Thursday, September 6, 2012

Mercy Project

The last few days of my life have been unexpected, challenging, and fruitful. I'm still processing, but hope to write more about what's been going on in the Kings' world soon. In the meantime, this post is overdue: 

A lady whose blog I read from time to time featured this ministry recently. In fact, she asked me to participate in a Labor Day blog sync (or whatever one calls those bloggy things) so that 100 bloggers would share the good news that God is bringing out of the bad news of child trafficking around the world. 
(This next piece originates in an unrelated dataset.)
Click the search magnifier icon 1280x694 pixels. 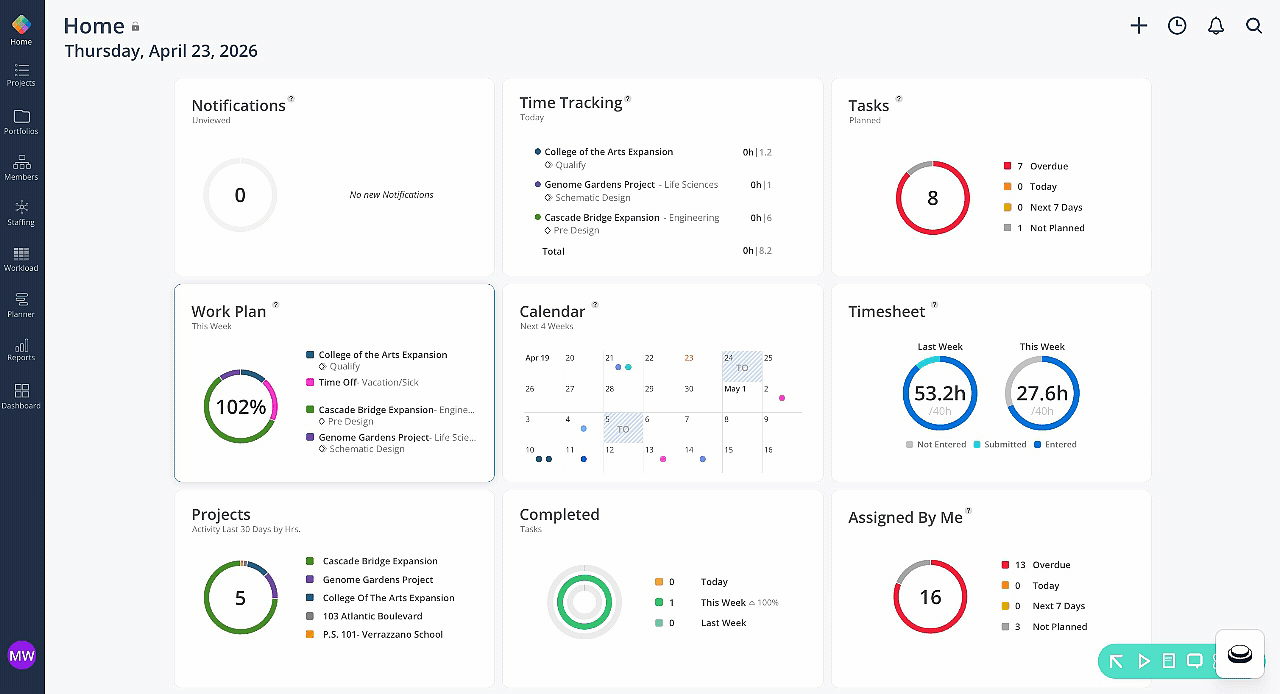[1254, 26]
Unfortunately, I'm both forgetful and technologically challenged so I both forgot and didn't know how to get this video on my blog. But as I was about to give up trying, someone walked into my office who knew how to do it. And so, here it is.

Here is a quote from her blog post about this:

"Today I'll watch my kids with loving wonder and ask myself the same question I've asked more times than I can count.  What if my children were enslaved?  My answer brings an uncomfortable dissonance because I know what I'd do if these were my kids. I'd wage an all-encompassing, bloody, sweaty fight for them. Real life as we know it would be over until they were free.  All hands would be on deck.  Until my kids were safe and sound - in my arms - exactly where they belong, there would be no rest - for anyone.

So what is it about the ocean that causes my resolve to weaken?  If I want my children to live in a world free of injustices like child slavery, child labor, and child trafficking, what am I personally doing as a mother to fight towards that end?  These questions siphon sleep from me at night.         

Today I'm grateful for the many voices (many of them women) who are raising awareness about child labor, child trafficking, and what Mercy Project is doing to free enslaved kids in Ghana.  I know I've talked a great deal about the work Mercy Project is accomplishing in Africa.  Being a modern-day abolitionist is closely linked to my faith, and I'm grateful to personally know the people behind Mercy Project. I'm thankful they allow many of us to put feet to our faith and join them in bringing freedom to children in slavery."

One thing that stuck me is-- these Ghanian boys and girls may not be her children, or mine, but they are God's-- and all we have to do is look at the Cross to see what kind of an "all-encompassing, bloody, sweaty fight" He put up to set His children free.